Given exercise:
Turn the lines of the listing below into a Markdown table with columns No. and Line. Start with the line containing "Click the Gestion des vidéos icon", go through the end of the listing, skip blank lines, and leave the pictures out.

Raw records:

** BEGIN **

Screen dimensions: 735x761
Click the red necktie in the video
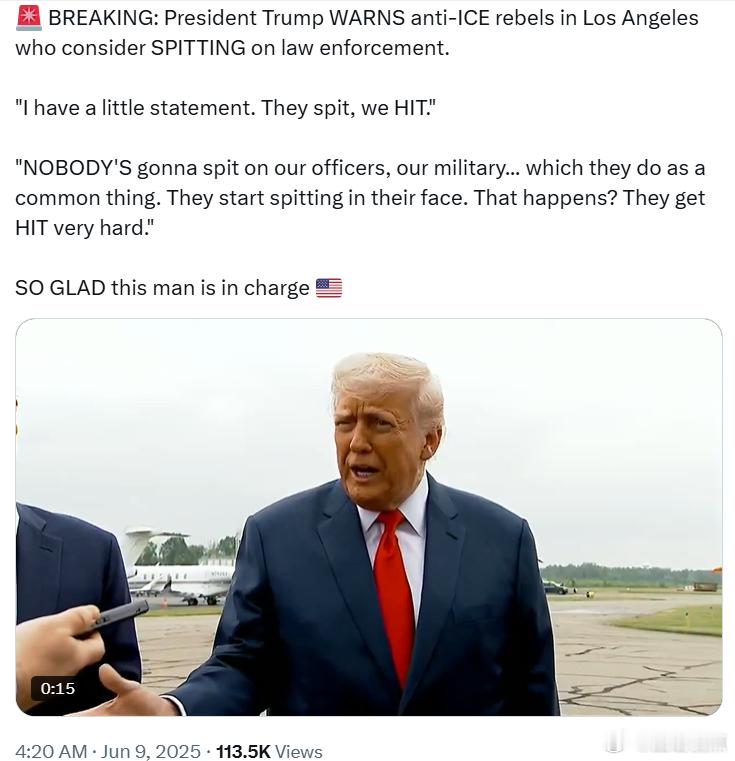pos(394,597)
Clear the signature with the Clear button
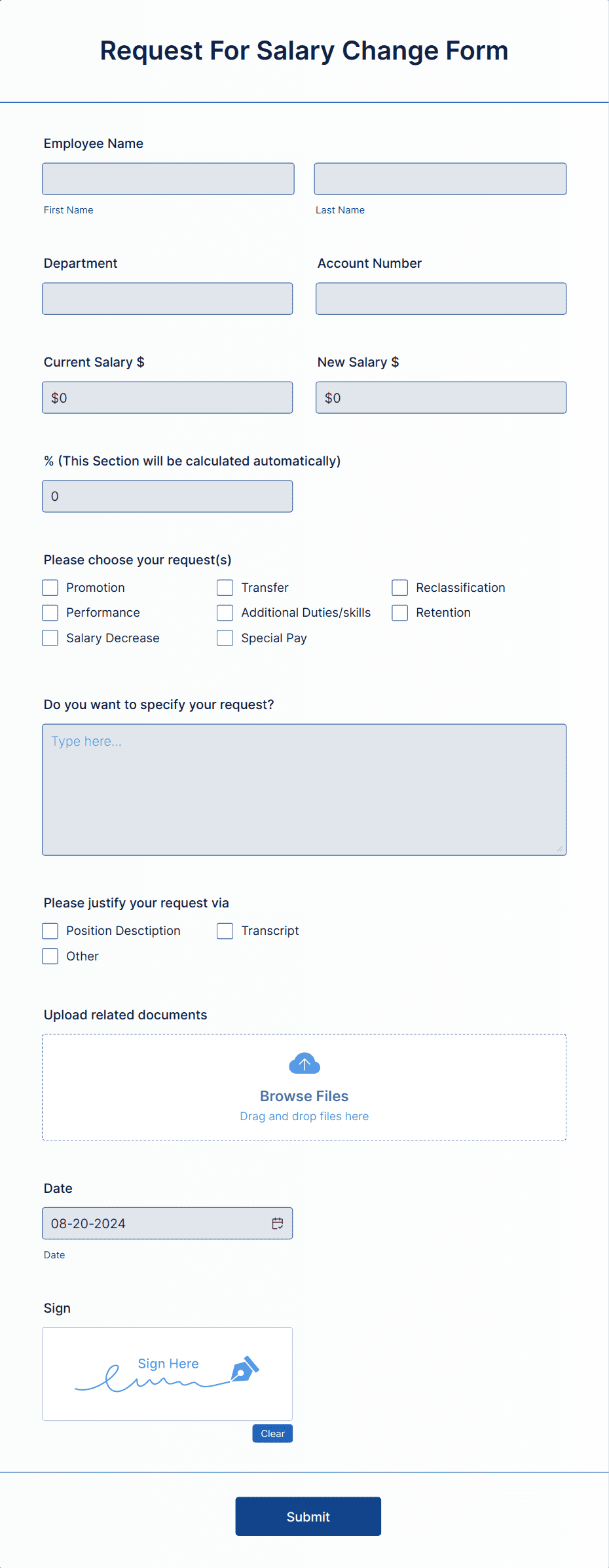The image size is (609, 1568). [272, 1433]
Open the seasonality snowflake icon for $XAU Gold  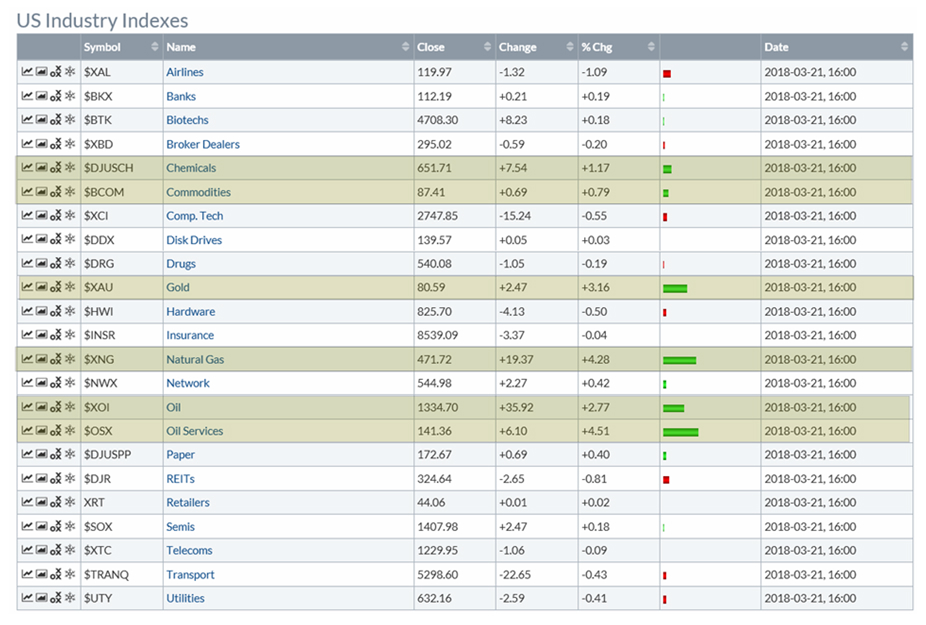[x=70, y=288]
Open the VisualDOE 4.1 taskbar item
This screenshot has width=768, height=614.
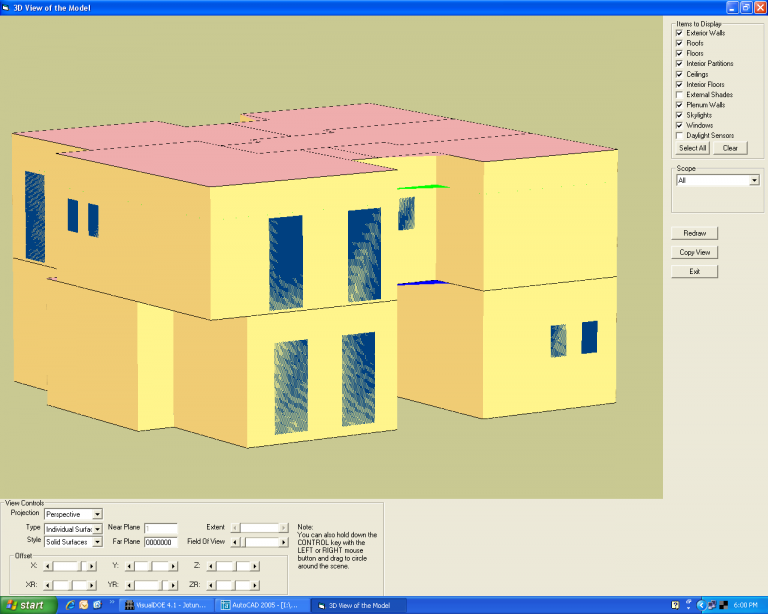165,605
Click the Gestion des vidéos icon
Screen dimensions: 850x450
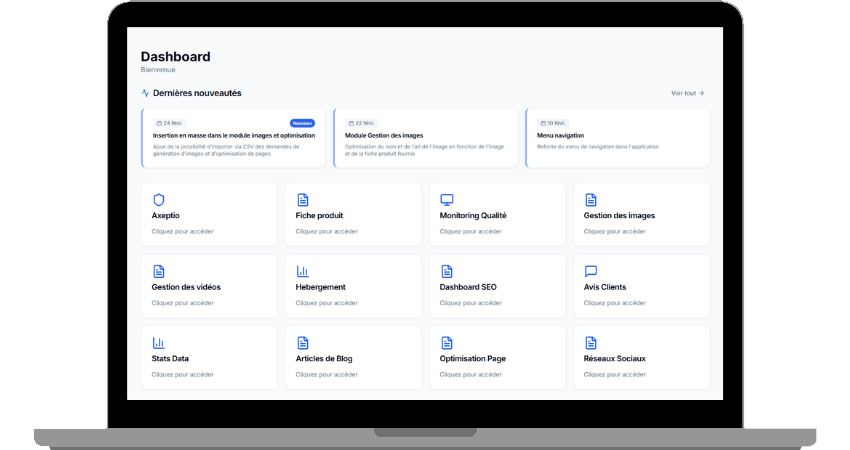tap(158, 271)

** END **

Task solution:
| No. | Line |
|---|---|
| 1 | Click the Gestion des vidéos icon |
| 2 | Screen dimensions: 850x450 |
| 3 | tap(158, 271) |